** WORK TO BE COMPLETED **
Write out exactly the line containing "Open the DITantifishing@mos.ru" along with each line that follows it in the records below, and no others.
======== MATERIAL TO PROCESS ========
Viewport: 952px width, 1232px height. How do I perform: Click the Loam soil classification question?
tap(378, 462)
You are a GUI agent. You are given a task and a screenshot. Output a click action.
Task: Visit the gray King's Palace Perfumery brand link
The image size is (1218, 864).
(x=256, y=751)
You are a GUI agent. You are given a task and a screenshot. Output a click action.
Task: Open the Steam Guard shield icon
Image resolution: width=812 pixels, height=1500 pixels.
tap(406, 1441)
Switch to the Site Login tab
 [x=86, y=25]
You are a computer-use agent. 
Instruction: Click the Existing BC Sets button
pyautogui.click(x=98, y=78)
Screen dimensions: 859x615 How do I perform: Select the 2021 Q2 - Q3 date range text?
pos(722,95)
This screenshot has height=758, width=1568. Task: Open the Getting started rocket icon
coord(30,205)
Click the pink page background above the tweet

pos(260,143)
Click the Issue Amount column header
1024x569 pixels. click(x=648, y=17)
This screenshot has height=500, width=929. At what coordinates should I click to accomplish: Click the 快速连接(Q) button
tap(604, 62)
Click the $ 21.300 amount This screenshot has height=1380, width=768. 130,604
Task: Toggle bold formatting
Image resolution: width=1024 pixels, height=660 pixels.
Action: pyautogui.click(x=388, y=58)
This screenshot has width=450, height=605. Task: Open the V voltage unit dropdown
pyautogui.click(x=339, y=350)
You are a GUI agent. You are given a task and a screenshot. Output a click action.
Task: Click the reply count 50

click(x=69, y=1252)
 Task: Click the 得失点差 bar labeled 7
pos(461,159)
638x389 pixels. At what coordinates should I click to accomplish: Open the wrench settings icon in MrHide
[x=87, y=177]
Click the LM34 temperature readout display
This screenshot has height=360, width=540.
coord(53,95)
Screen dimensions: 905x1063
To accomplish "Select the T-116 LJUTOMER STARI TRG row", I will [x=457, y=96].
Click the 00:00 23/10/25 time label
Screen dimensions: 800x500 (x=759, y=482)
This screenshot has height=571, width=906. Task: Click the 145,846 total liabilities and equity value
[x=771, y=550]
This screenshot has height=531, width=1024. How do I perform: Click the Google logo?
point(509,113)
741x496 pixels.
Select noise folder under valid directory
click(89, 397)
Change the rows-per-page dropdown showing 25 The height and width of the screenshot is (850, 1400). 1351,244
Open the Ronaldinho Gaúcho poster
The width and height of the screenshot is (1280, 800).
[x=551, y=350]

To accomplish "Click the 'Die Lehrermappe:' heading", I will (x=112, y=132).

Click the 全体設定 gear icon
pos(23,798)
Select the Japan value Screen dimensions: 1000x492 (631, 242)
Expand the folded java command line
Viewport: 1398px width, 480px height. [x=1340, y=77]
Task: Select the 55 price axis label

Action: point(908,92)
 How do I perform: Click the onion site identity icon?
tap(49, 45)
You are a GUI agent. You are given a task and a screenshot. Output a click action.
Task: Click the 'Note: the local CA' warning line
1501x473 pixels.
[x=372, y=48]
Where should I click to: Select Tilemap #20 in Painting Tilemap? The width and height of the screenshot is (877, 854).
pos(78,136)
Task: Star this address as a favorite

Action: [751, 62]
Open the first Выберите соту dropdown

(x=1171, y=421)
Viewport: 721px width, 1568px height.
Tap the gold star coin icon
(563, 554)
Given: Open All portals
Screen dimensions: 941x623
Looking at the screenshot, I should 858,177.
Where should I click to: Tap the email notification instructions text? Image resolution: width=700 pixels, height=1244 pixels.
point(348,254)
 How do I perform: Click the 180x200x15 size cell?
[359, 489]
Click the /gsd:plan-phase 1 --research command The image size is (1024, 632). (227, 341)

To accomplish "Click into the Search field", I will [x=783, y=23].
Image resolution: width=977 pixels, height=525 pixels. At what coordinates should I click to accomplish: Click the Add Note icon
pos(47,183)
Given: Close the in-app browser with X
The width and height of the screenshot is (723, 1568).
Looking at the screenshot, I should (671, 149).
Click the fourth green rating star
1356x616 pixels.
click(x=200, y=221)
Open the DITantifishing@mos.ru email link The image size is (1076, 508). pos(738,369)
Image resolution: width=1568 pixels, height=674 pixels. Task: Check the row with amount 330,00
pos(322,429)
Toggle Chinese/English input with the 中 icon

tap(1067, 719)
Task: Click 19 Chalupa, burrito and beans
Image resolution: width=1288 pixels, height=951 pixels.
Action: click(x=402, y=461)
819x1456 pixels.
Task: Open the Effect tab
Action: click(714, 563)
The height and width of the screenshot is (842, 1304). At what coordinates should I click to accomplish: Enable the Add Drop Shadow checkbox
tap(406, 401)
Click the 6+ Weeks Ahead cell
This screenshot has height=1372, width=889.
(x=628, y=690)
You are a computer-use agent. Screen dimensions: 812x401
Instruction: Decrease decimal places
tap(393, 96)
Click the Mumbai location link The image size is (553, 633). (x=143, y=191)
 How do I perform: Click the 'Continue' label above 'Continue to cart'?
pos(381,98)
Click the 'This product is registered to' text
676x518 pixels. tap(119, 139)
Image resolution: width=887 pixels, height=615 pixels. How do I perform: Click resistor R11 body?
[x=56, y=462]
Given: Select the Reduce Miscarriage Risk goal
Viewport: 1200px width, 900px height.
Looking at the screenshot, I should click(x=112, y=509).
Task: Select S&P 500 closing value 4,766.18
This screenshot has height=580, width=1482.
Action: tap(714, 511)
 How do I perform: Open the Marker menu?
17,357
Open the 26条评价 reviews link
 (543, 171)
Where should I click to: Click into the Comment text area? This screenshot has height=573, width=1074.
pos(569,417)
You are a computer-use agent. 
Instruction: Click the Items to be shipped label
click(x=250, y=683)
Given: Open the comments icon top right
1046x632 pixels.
========
** EXERCISE RESPONSE **
Open the DITantifishing@mos.ru email link The image size is (1076, 508). pos(738,369)
Image resolution: width=1568 pixels, height=674 pixels. Task: Check the row with amount 330,00
pos(322,429)
Toggle Chinese/English input with the 中 icon

tap(1067, 719)
Task: Click 19 Chalupa, burrito and beans
Image resolution: width=1288 pixels, height=951 pixels.
Action: click(x=402, y=461)
819x1456 pixels.
Task: Open the Effect tab
Action: click(714, 563)
The height and width of the screenshot is (842, 1304). At what coordinates should I click to accomplish: Enable the Add Drop Shadow checkbox
tap(406, 401)
Click the 6+ Weeks Ahead cell
This screenshot has height=1372, width=889.
(x=628, y=690)
You are a computer-use agent. Screen dimensions: 812x401
Instruction: Decrease decimal places
tap(393, 96)
Click the Mumbai location link The image size is (553, 633). (x=143, y=191)
 How do I perform: Click the 'Continue' label above 'Continue to cart'?
pos(381,98)
Click the 'This product is registered to' text
676x518 pixels. tap(119, 139)
Image resolution: width=887 pixels, height=615 pixels. How do I perform: Click resistor R11 body?
[x=56, y=462]
Given: Select the Reduce Miscarriage Risk goal
Viewport: 1200px width, 900px height.
Looking at the screenshot, I should click(x=112, y=509).
Task: Select S&P 500 closing value 4,766.18
This screenshot has height=580, width=1482.
Action: tap(714, 511)
 How do I perform: Open the Marker menu?
17,357
Open the 26条评价 reviews link
 (543, 171)
Where should I click to: Click into the Comment text area? This screenshot has height=573, width=1074.
pos(569,417)
You are a computer-use agent. 
Instruction: Click the Items to be shipped label
click(x=250, y=683)
Given: Open the comments icon top right
1046x632 pixels.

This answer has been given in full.